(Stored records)
------------------------------------

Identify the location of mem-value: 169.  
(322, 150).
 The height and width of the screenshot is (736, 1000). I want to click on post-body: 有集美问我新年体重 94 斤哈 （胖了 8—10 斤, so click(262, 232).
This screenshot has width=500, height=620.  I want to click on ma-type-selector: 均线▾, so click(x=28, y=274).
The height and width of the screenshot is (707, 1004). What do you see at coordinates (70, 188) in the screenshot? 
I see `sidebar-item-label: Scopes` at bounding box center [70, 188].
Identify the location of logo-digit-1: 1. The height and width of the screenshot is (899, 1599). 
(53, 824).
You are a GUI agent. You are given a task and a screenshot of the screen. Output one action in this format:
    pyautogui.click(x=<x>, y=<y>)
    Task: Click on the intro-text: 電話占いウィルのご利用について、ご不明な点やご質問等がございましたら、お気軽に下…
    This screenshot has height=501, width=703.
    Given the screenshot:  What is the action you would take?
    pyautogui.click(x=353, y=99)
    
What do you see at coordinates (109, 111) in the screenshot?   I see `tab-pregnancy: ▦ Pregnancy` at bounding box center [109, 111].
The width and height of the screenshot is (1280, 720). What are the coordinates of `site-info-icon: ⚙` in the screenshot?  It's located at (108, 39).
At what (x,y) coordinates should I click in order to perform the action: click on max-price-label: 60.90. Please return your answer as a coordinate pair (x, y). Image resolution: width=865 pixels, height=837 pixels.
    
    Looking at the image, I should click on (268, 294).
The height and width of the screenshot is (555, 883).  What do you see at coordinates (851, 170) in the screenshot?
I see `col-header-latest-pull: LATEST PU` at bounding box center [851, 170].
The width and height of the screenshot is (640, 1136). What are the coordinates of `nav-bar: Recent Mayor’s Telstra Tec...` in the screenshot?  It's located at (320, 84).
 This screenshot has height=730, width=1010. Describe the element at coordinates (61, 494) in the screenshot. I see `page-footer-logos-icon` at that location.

------------------------------------

→ **Task to carry out**: Copy out the lines of the material above verbatim, starting from its first line and ending with the line that contains "Looking at the".

→ **Output of the exercise**:
Identify the location of mem-value: 169.  
(322, 150).
 The height and width of the screenshot is (736, 1000). I want to click on post-body: 有集美问我新年体重 94 斤哈 （胖了 8—10 斤, so click(262, 232).
This screenshot has width=500, height=620.  I want to click on ma-type-selector: 均线▾, so click(x=28, y=274).
The height and width of the screenshot is (707, 1004). What do you see at coordinates (70, 188) in the screenshot? 
I see `sidebar-item-label: Scopes` at bounding box center [70, 188].
Identify the location of logo-digit-1: 1. The height and width of the screenshot is (899, 1599). 
(53, 824).
You are a GUI agent. You are given a task and a screenshot of the screen. Output one action in this format:
    pyautogui.click(x=<x>, y=<y>)
    Task: Click on the intro-text: 電話占いウィルのご利用について、ご不明な点やご質問等がございましたら、お気軽に下…
    This screenshot has height=501, width=703.
    Given the screenshot:  What is the action you would take?
    pyautogui.click(x=353, y=99)
    
What do you see at coordinates (109, 111) in the screenshot?   I see `tab-pregnancy: ▦ Pregnancy` at bounding box center [109, 111].
The width and height of the screenshot is (1280, 720). What are the coordinates of `site-info-icon: ⚙` in the screenshot?  It's located at (108, 39).
At what (x,y) coordinates should I click in order to perform the action: click on max-price-label: 60.90. Please return your answer as a coordinate pair (x, y). Image resolution: width=865 pixels, height=837 pixels.
    
    Looking at the image, I should click on (268, 294).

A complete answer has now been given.